The Mudcat Café TM
Thread #111189   Message #2364819
Posted By: GUEST,Tom Bliss
13-Jun-08 - 03:58 AM
Thread Name: Folk vs Folk
Subject: RE: Folk vs Folk
"Where printed texts were available they were used as a guide rather than gospel"

I've worked hard to understand where you're coming from in all this Jim. A song is either a song or it's not. Making adaptations is one thing, but unless you do a major re-write you are still singing an existing song - and you're indebted to the person who made it. If you didn't have it from somewhere you'd not have anything to adapt - so surely the maker is of more importance than any number of adapters? But somehow back there the erosion process has been elevated above the creative one, and this seems bassackwards to me.

Using a text as a guide rather than as gospel is fine and natural - but you're still using the text! How does this 'guide' use negate the existence of the text?

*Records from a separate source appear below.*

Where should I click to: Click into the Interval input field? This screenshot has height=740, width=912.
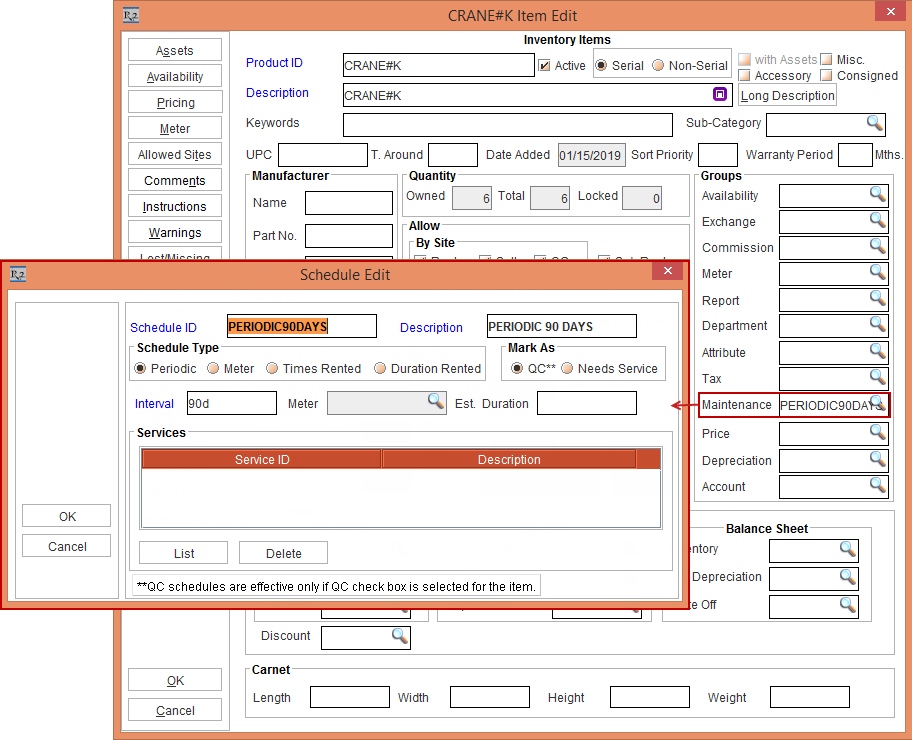231,404
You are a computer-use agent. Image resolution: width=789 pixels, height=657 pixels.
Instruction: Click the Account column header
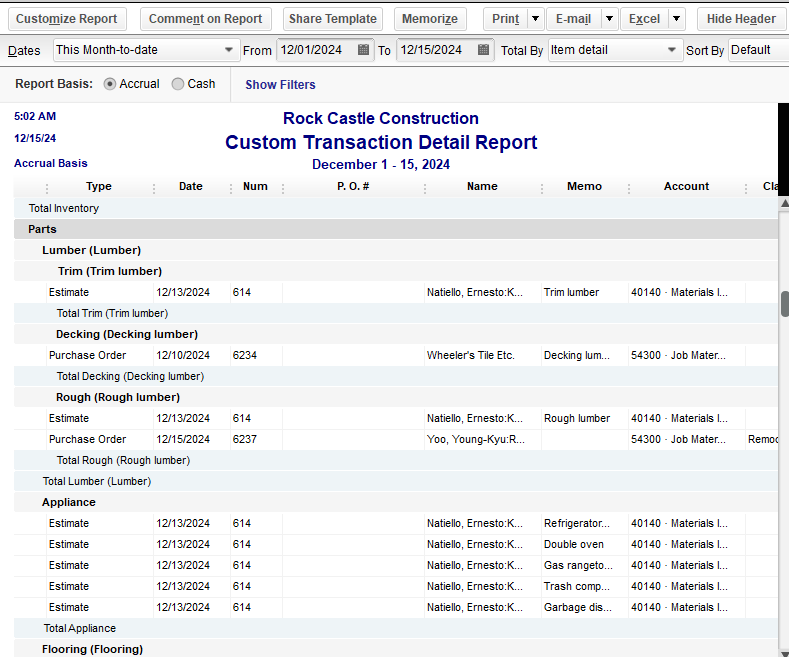686,187
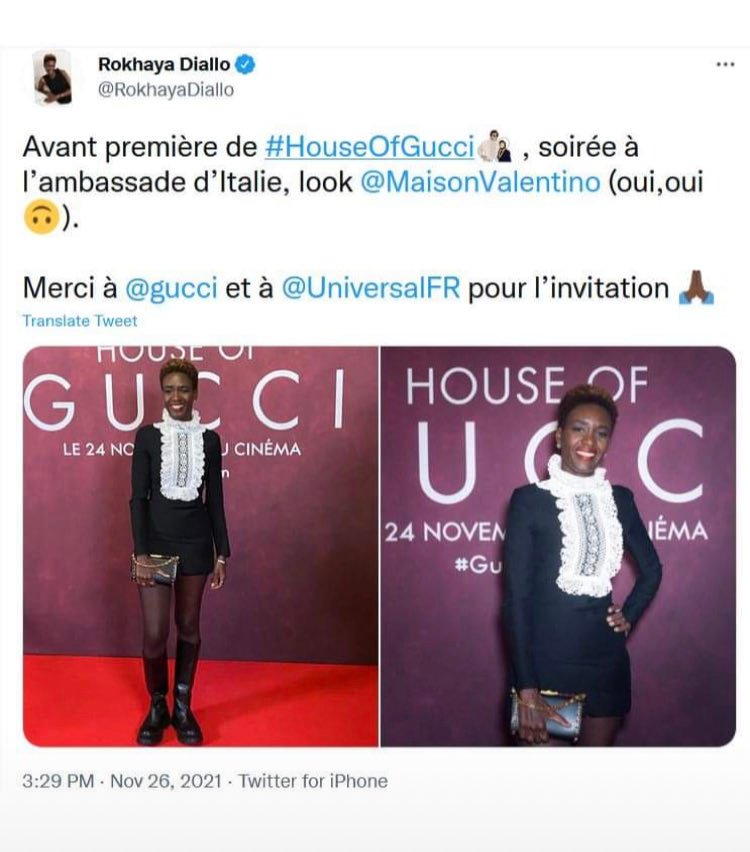750x852 pixels.
Task: Click the 3:29 PM timestamp
Action: click(58, 781)
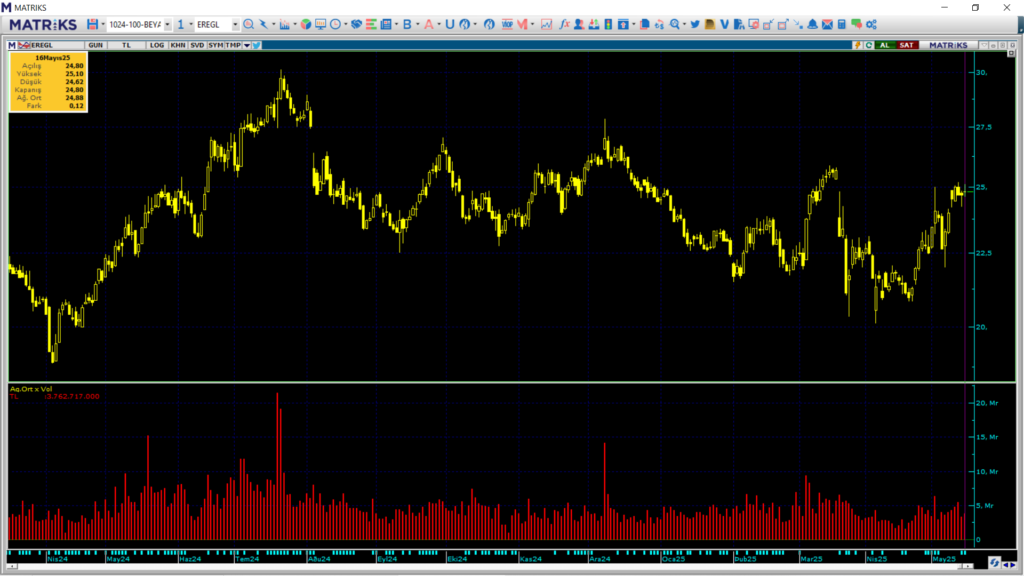The height and width of the screenshot is (576, 1024).
Task: Open the EREGL symbol dropdown
Action: [x=235, y=24]
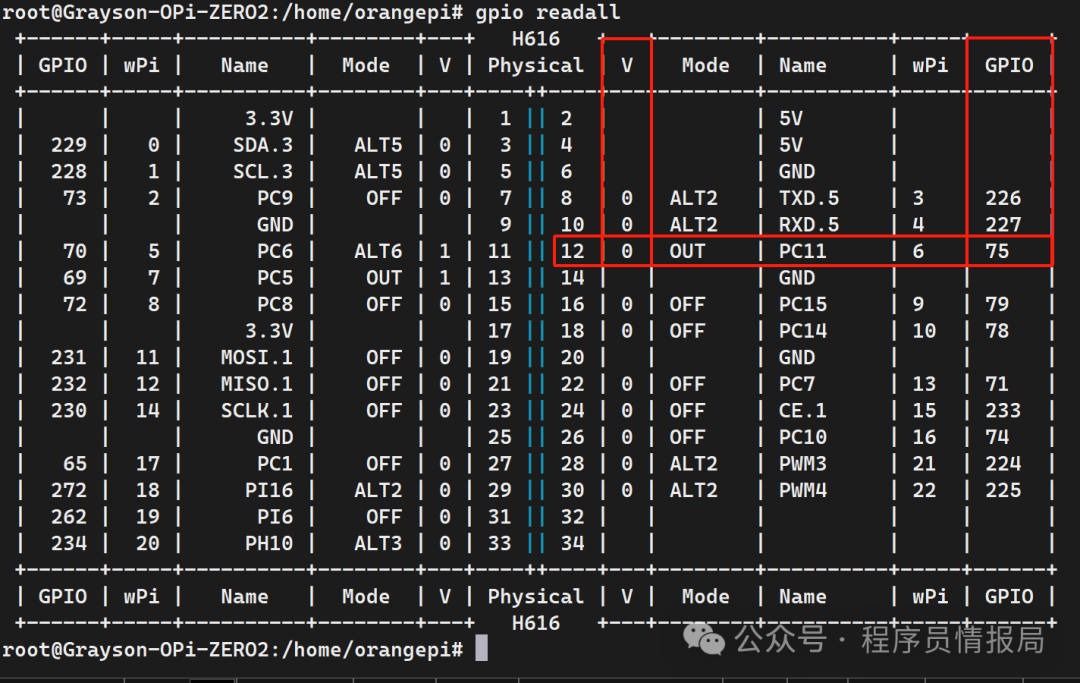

Of course it's hugely rewarding to compare and contrast the many versions of an old song, and of course some versions will work better, or appeal more for one reason or another, than others - and that judgement always will be both subjective and objective.

But a song is a song - and i think the most wonderful thing about the best of these old ones is that they were sufficiently well made for the essence to have survived in many versions, IN SPITE OF the tender mercies of singers through the ages.